### PROBLEM DETAILS
Print the lines that run from the line with "Task: Select the" to the line with "The width and", keeping both end lines, exactly as they appear in the entries below, and nothing else.

** STORED DATA follows **

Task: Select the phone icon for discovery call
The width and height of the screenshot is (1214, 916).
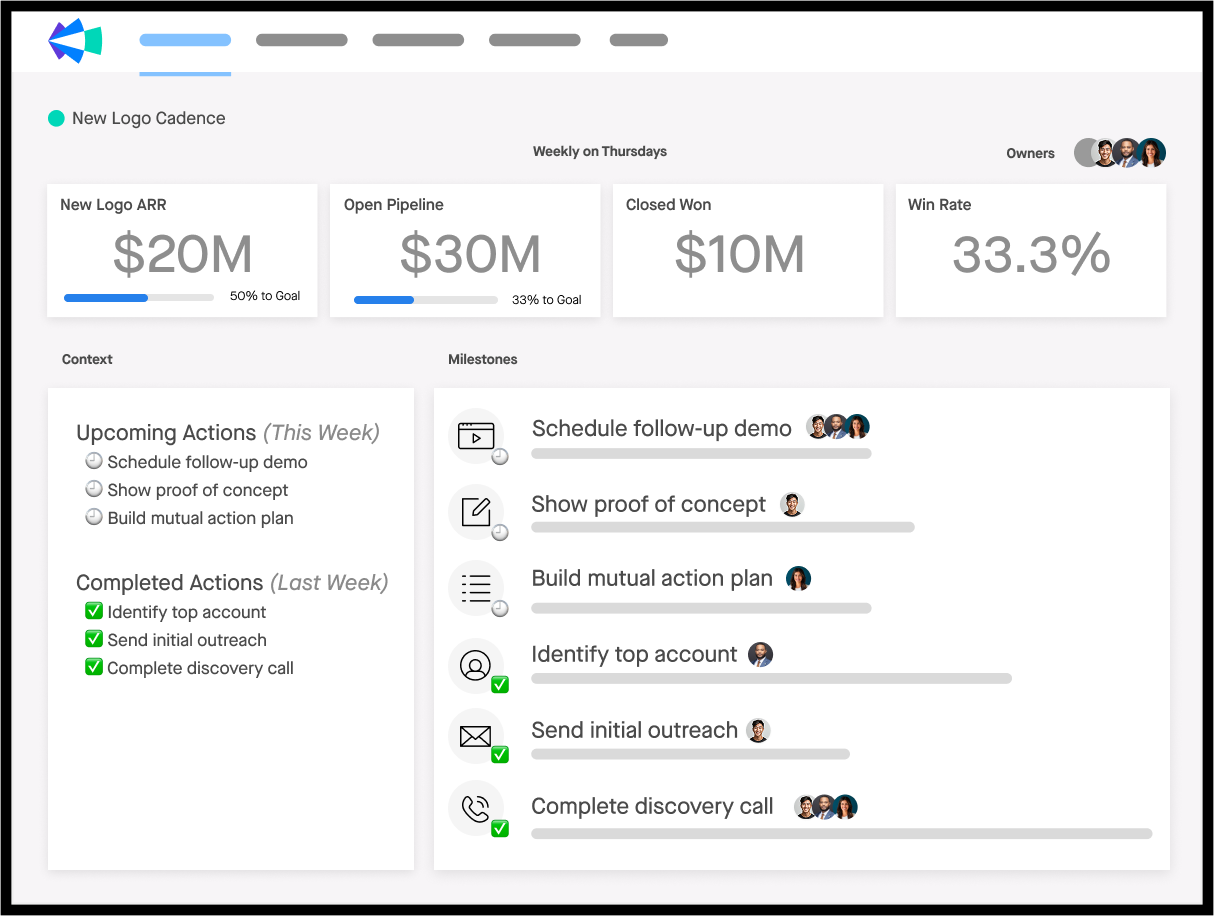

** End of STORED DATA **
** STORED DATA follows **

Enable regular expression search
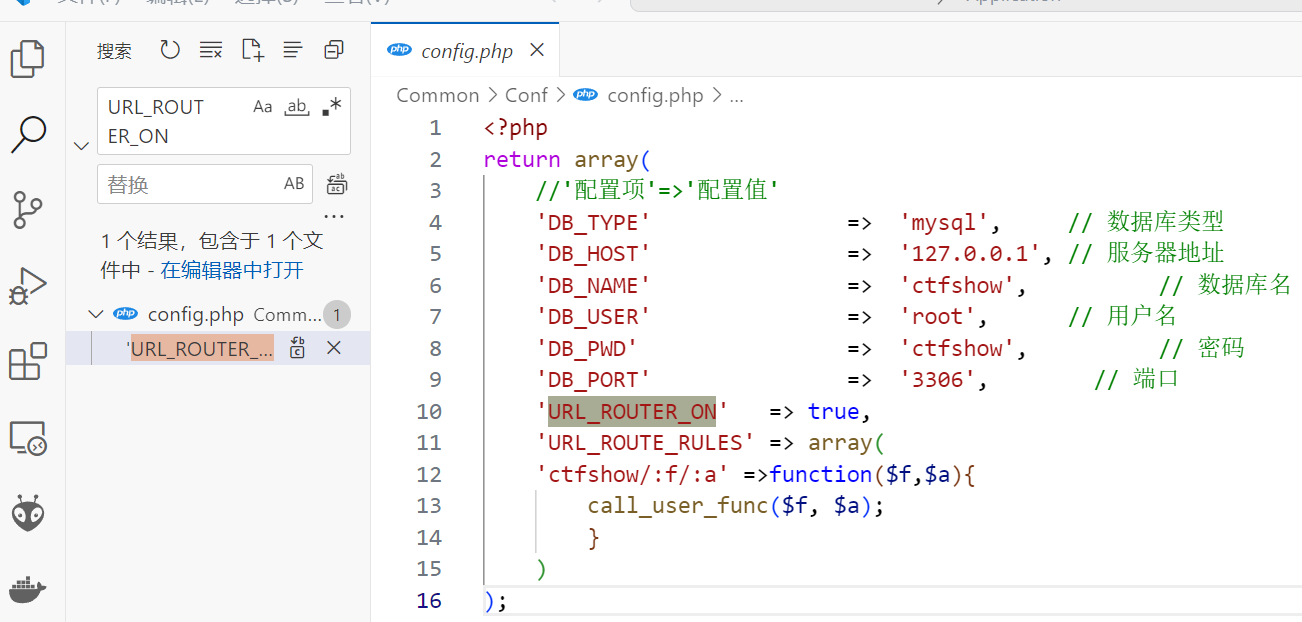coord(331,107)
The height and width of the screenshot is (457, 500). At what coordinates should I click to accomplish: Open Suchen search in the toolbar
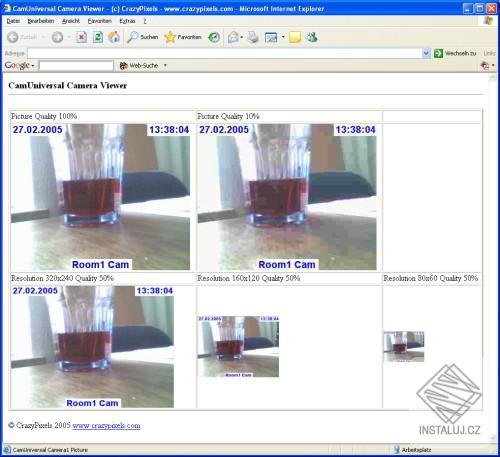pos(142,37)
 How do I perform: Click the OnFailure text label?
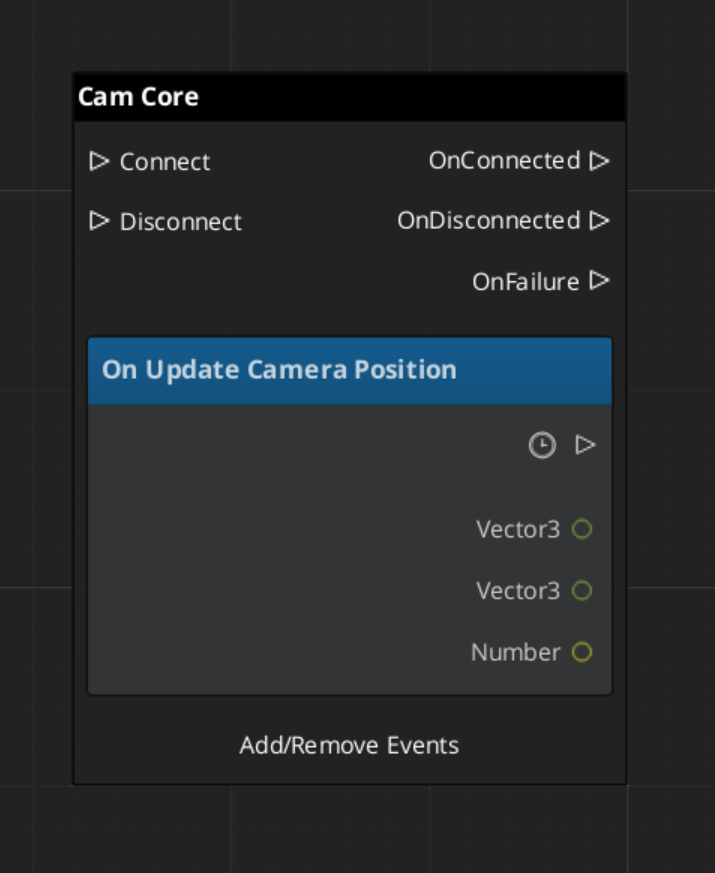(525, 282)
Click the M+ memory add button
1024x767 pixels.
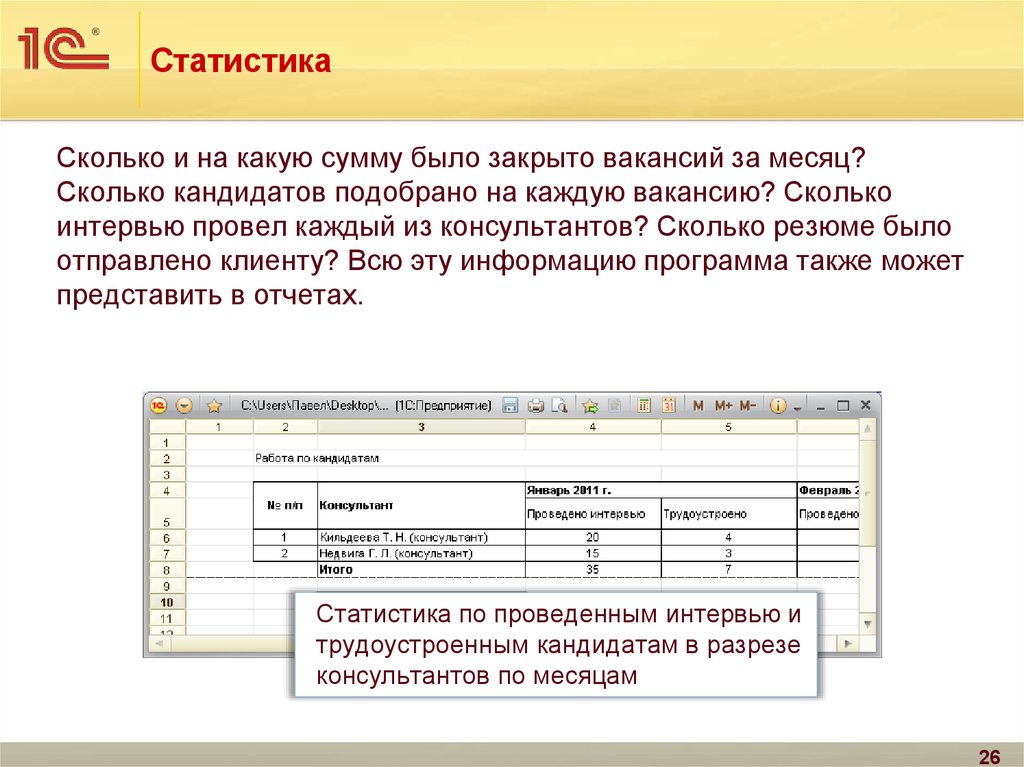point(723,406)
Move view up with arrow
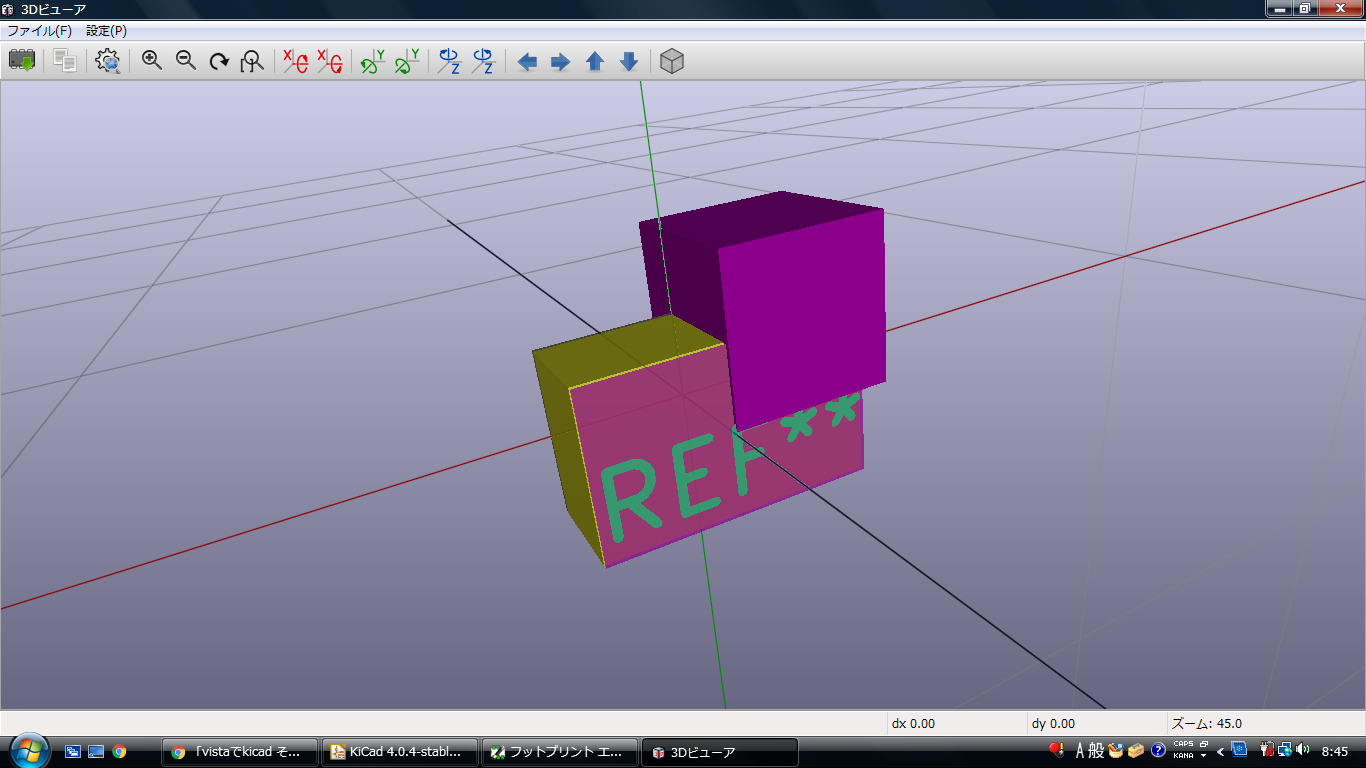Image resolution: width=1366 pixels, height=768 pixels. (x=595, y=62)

** End of STORED DATA **

### TASK RESULT
Task: Select the phone icon for discovery call
The width and height of the screenshot is (1214, 916).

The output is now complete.